Version Sens Critique

NO (Larrain) –

15 Nov

Le seul crédit accordable à ce produit bâclé (sauf pour jouer la confusion en mode docu-fiction) de méduses atrophiées à l’adresse des gogos et des bouffons, c’est de montrer à quel point l’alternance de dictatures ‘iron fist capitalist’ et socialistes/populistes peut saboter les consciences artistiques – et spécialement le cinéma d’Amérique du Sud, le plus rempli de pensum politisés étriqués. Les archives et pubs ou pastilles télé où Papy Nochet s’adresse à nous sont à la fois le plus intéressant du film et des bouffées d’oxygène : ces moments-là sont assez grotesques et paradoxalement francs, bizarrement en assumant de vouloir la dominer ils sont davantage reliés à la réalité – et puis une tentative de manipulation trop flagrante et déjà mise en échec est forcément moins irritante.

Tourné avec une vieille caméra respectant le format télé des saines années 1980, avec un générique à la main (très littéralement), No joue la carte de l’authenticité et de la frontalité mais s’invalide en permanence, en laissant supposer que c’est la faute du marché – et en étant simplement d’une pauvreté injustifiable venant d’une équipe de non-amateurs. La branlette écœurante gagne la partie d’entrée de jeu, nos alliés de la liberté viennent offrir la fête et la musique à la jeunesse ; soyons rebelles – mais respectueux et socialo-politiquement consciencieux hihihi. Ces dialogues pour enfants de 8 ans auxquels on apprend les rouages de la politique sont démoralisants (mais peut-être pas indignes de la réalité de cette campagne vu la survenue du symbole de l’arc-en-ciel). Je me suis régulièrement demandé si le personnage de Garcia était réellement un crétin ; c’est embêtant quand il semble qu’on veuille en faire un héros détaché auscultant froidement son environnement.
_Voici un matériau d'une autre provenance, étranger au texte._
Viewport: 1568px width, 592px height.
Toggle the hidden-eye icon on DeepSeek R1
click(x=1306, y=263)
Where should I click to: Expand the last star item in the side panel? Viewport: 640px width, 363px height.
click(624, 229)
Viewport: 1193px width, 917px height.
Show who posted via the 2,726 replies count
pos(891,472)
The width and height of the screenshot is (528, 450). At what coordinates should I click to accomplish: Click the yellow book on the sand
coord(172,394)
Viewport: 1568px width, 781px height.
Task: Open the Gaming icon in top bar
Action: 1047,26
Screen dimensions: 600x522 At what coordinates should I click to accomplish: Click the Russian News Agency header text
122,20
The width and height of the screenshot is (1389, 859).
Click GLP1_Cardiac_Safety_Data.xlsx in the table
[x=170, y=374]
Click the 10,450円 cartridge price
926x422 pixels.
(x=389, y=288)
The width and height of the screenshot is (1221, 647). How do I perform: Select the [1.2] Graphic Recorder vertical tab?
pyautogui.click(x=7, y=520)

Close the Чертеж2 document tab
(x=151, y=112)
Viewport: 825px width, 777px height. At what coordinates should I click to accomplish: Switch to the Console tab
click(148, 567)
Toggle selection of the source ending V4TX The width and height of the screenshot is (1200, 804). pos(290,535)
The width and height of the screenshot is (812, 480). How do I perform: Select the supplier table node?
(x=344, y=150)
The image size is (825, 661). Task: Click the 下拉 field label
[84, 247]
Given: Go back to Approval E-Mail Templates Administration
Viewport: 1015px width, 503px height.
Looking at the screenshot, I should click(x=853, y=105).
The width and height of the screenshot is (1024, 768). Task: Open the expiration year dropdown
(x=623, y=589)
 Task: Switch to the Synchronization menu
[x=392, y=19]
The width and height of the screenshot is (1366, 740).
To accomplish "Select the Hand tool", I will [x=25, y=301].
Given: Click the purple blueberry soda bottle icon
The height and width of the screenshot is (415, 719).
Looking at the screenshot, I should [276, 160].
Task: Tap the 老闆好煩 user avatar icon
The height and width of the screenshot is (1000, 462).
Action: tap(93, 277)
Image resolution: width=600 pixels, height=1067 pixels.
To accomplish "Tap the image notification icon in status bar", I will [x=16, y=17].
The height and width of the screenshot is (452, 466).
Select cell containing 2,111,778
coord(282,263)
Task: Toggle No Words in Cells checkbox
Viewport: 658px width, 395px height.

L’univers des gens de ce film est des plus méprisables et actuellement toxiques : des bourgeois de la communication, professionnels du sauvetage du peuple via leur acuité médiatique (ils savent faire passer le message, ils connaissent la propagande, c’est donc la clé vers la lumière généralisée voyez-vous !?). Je hais cordialement tout ce qui travaille à leurrer la déprolétarisation ‘possible’ et ce film tape en plein dedans ; que lui et ses agents soient de bonne et gauchiste volonté n’absout en rien. Qu’il y ait une once de cynisme concernant les moyens est un pauvre minimum compensatoire. De plus, en tout cas dans le film, ces représentants de la coalition opposée à Pinochet (ils gagneront le référendum) sont très faibles en tant que force de proposition ; ils parlent de « pub coca cola » et c’est bien ça. Quand ils prétendent prendre le large ils ne font qu’apporter des couleurs plus fraîches et pimpantes au mal présumé : la mise au pas des masses au bénéfice d’un pouvoir [plus ‘copain’ qu’avant mais encore] un brin ‘parental’.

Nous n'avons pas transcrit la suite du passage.